Qui sont, qui sont ceux-là, dont le coeur idolâtre
Se jette aux pieds du monde, et flatte ses honneurs,
Et qui sont ces valets, et qui sont ces seigneurs,
Et ces âmes d’ébène, et ces faces d’albâtre ?

Tristan l’Hermite fige en minéralisant les roses l’opposition entre la couleur des yeux de sa maîtresse et celle de sa bouche :

Ses yeux sont de saphir, et sa bouche de roses
De qui le vif éclat dure en toute saison

La beauté des roses se trouve figée dans un éclat éternel qui lui fait perdre sa fragilité naturelle et éphémère.

Chez Saint-Amant, dans le Moïse sauvé, les poissons viennent se montrer au jour, et c’est encore le choc de deux métaux précieux qui sert à exprimer le paradoxe :

L’argent de leur échine à l’or du beau soleil

Les baroques faussent le rapport au réel : le langage perd sa fonction de représentation de la réalité et s’organise autour d’un jeu sur les mots, comme le montre par exemple le poème de Marbeuf. Ce condisciple de Descartes à La Flèche fit paraître à Rouen en 1628 un recueil de vers dont la pièce la plus fameuse est un sonnet construit sur des paronymes :

Et la mer et l’amour ont l’amer pour partage,
Et la mer est amère, et l’amour est amer,
L’on s’abîme en l’amour aussi bien qu’en la mer,
Car la mer et l’amour ne sont point sans orage.
 
Celui qui craint les eaux, qu’il demeure au rivage,
Celui qui craint les maux qu’on souffre pour aimer,
Qu’il ne se laisse pas à l’amour enflammer,
Et tous deux ils seront sans hasard de naufrage.
 
La mère de l’amour eut la mer pour berceau,
Le feu sort de l’amour, sa mère sort de l’eau
Mais l’eau contre ce feu ne peut fournir des armes.
 
Si l’eau pouvait éteindre un brasier amoureux,
Ton amour qui me brûle est si fort douloureux,
Que j’eusse éteint son feu de la mer de mes larmes.

C’est la saveur et l’épaisseur des mots qui l’emporte ici sur le sens, le sens doit se soumettre à la matière même du langage et à l’image.

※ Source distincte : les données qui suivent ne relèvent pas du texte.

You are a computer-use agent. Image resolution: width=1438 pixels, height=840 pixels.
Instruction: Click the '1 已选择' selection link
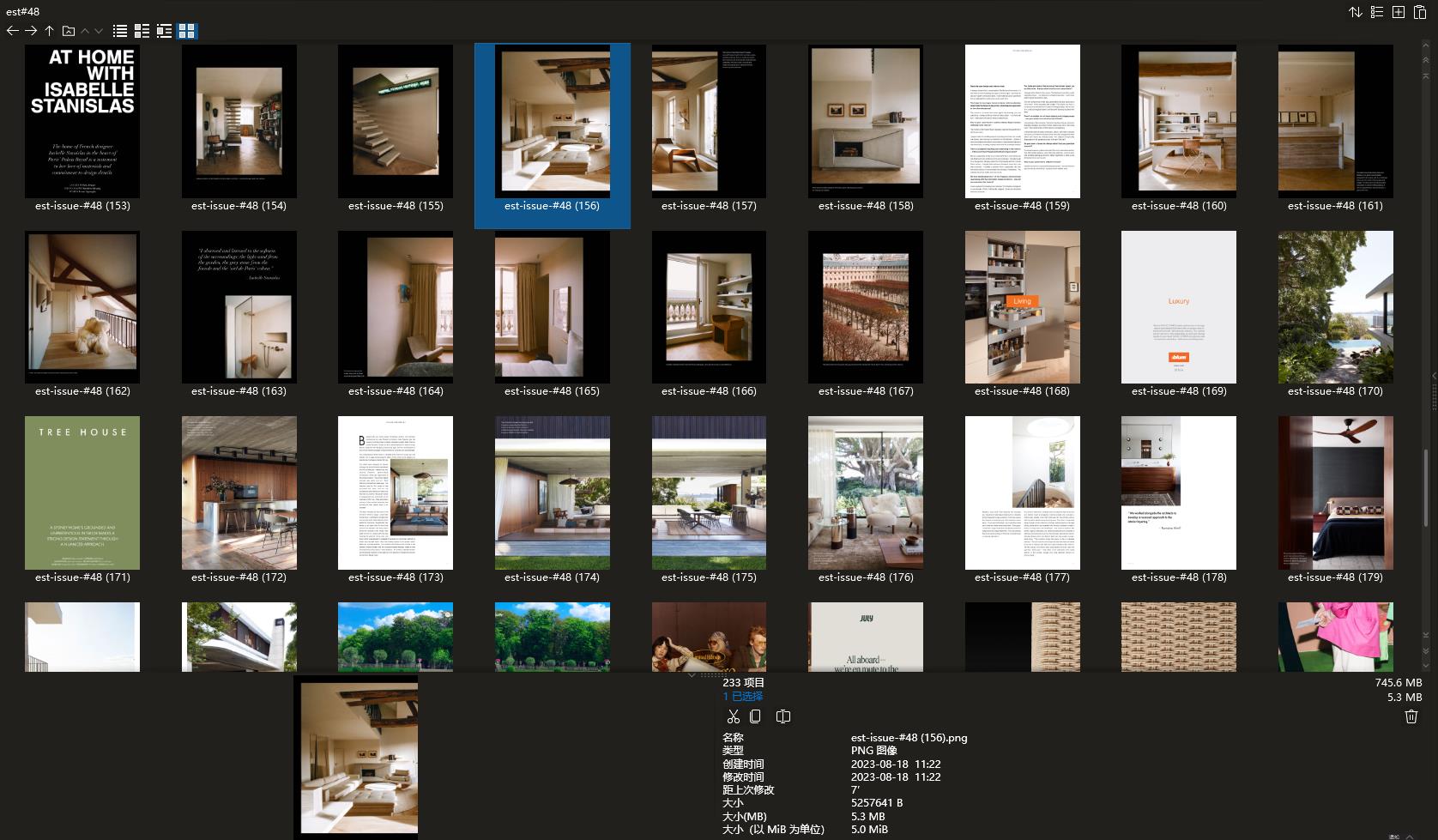coord(742,697)
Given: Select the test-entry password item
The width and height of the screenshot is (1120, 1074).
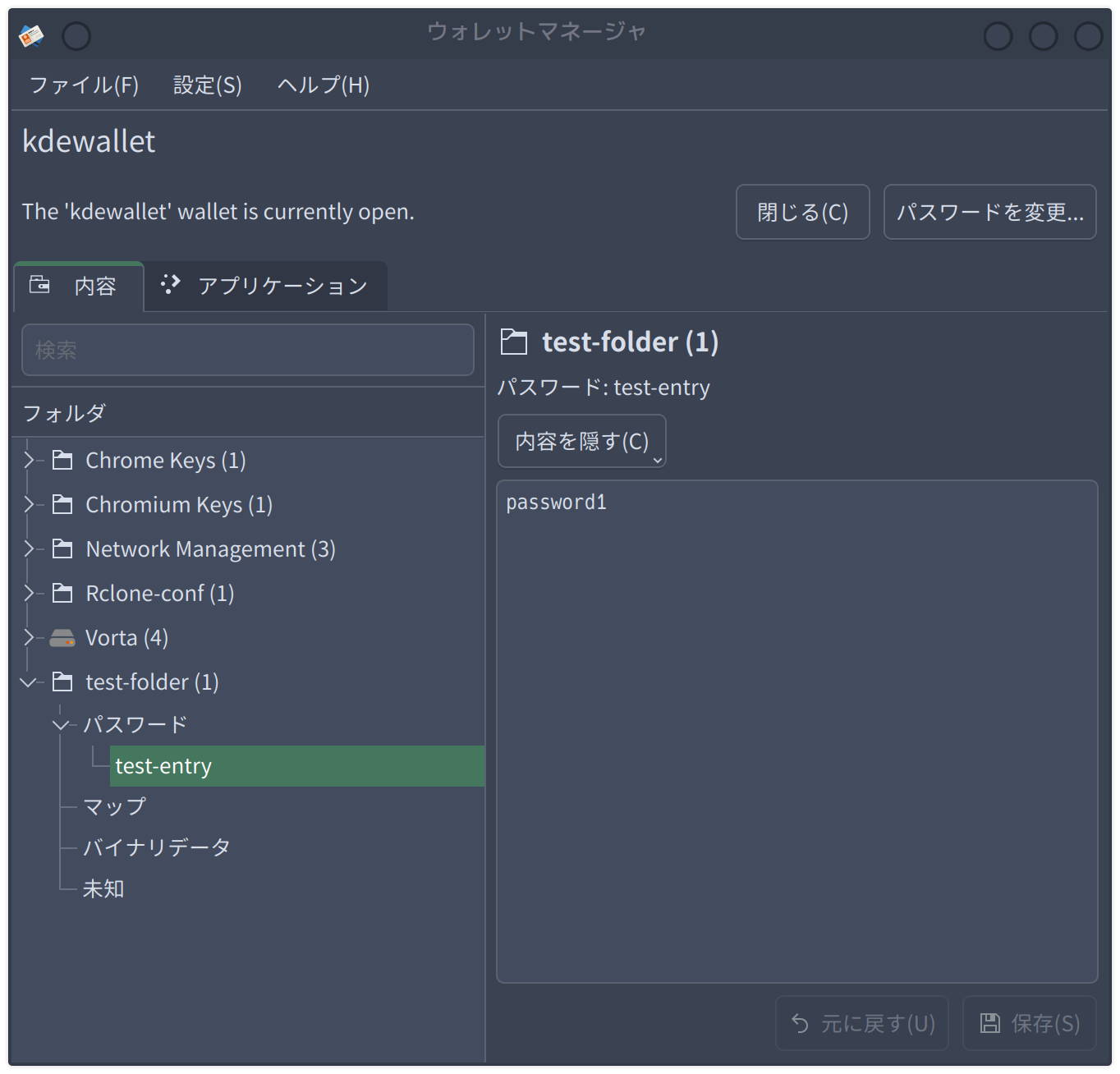Looking at the screenshot, I should [x=163, y=765].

Cette autonomie de la matière et de l’image, qui engendre le poème, paraîtra insupportable aux classiques qui prendront soin, au contraire, de faire en sorte que l’image ne soit qu’une illustration de l’idée pré-existante.

Si Genette s’écarte de la conception traditionnelle d’un baroque attaché au fluide et au mouvant, il ne considère pas moins cette « poésie fondée sur une rhétorique » comme une tentative de répondre à la crise évoquée au début de notre propos : le poète introduit une « symétrie rassurante » qui remet en ordre, fût-ce de façon artificielle et factice, un réel devenu inquiétant et insaisissable, « un univers démesurément élargi, décentré, désorienté ». La poésie conjure ainsi la menace de dissolution dans laquelle l’univers baroque en crise risque de s’abîmer.